Berlin (dpa) - Der 1. Mai wird diesmal wegen der Pandemie anders ablaufen als üblich: Keine großen Kundgebungen zum "Tag der Arbeit", keine Gewerkschafter-Reden auf vollen Plätzen, keine Latsch-Demos mit roten Fahnen - soziale Distanz in Corona-Zeiten macht's nötig.

Aktuelle, frische Musik zum Mai-Feiertag gibt es aber trotzdem, und zwar vom kanadischen Folk-Duo Ariel Sharratt & Mathias Kom.

Für ihr Album "Never Work" (BB*Island) hat das Paar neun "Lieder über Arbeiter, Lieder für Arbeiter - oder beides zugleich" aufgenommen, die aufmunternd klingen und mit bissigen, humorvollen Texten eindringlich zur Kapitalismuskritik aufrufen. Da singen sie beispielsweise "Rise Up Alexa" - gerichtet an das Sprachsystem, das immer häufiger unseren Alltag bestimmt. "Rise up and overthrow Your masters", mit diesen Zeilen rufen Sharratt & Kom die geknechtete Alexa zur Revolution auf. Oder sie lassen in "Two Jeffs" den superreichen Amazon-Chef Bezos als Schurken auftreten.

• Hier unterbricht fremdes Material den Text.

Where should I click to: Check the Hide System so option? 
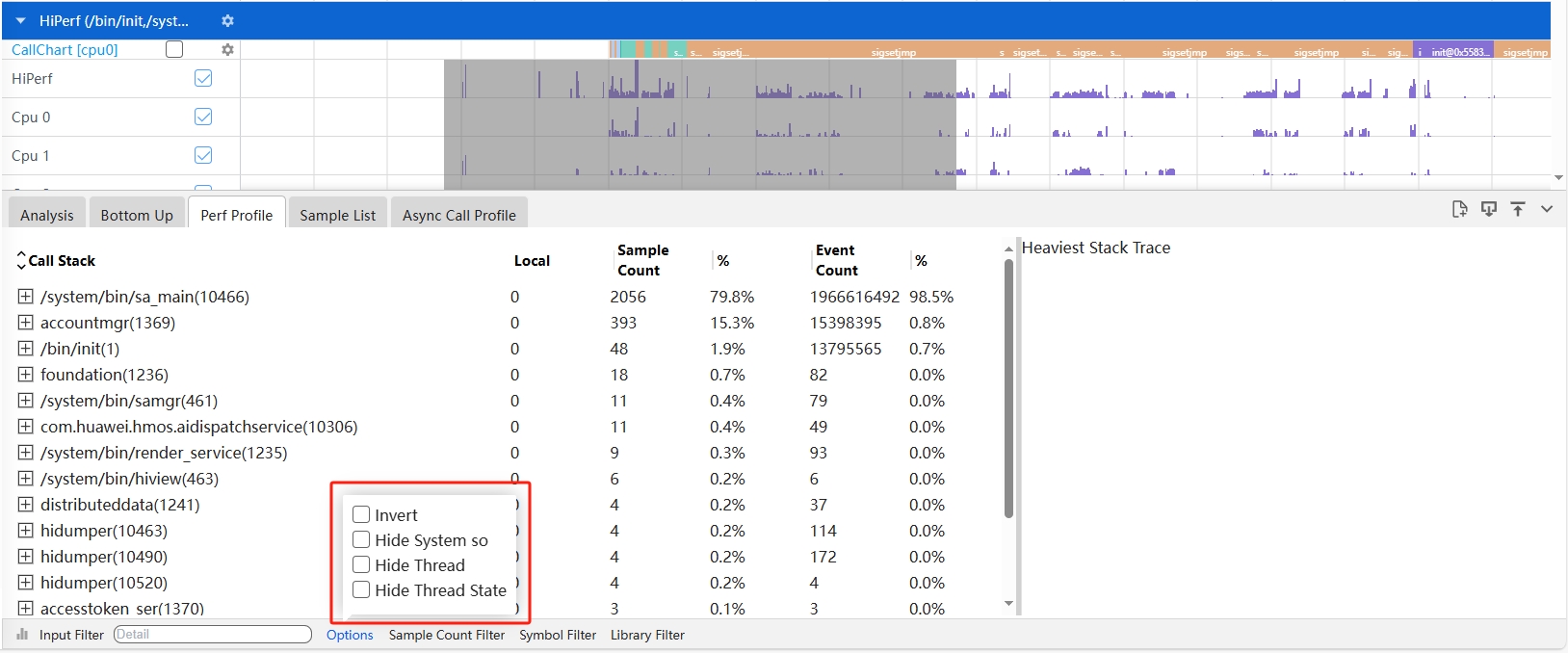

"Die Arbeit verändert sich. Roboter ersetzen uns. Der Kapitalismus zerbröselt. Wir brauchen einen neuen Soundtrack - aber wie klingen 'work songs' in einer Zukunft, in der die Natur der Arbeit selbst so unsicher ist?" Das fragen sich die beiden Mitglieder der Garage-Folk-Truppe The Burning Hell aus Peterborough/Ontario, und sie finden ganz eigene, teils originelle Antworten. Ihre Lieder sind sparsam instrumentiert, mit typischen Folk-Instrumenten wie Banjo, Pumporgel oder Klarinette, aber auch mit einigen netten Vintage-Elektronik-Spielereien.

Die Agitprop-Parolen von Ariel Sharratt & Mathias Kom werden also an diesem Freitag wohl noch nicht auf linken Demonstrationen gesungen - aber es kommt ja auch wieder ein 1. Mai ohne Corona-Beschränkungen. Genug Ohrwurmcharakter haben die an Woody Guthrie, Pete Seeger und Bob Dylan orientierten Lieder der beiden Kanadier jedenfalls allemal. Aufmüpfige Lyrics zu munter-lässigen Folk- und Blues-Arrangements - diese Mischung passt. "Eat The rich, never work - good night", heißt es am Schluss eines charmanten Revoluzzer-Albums.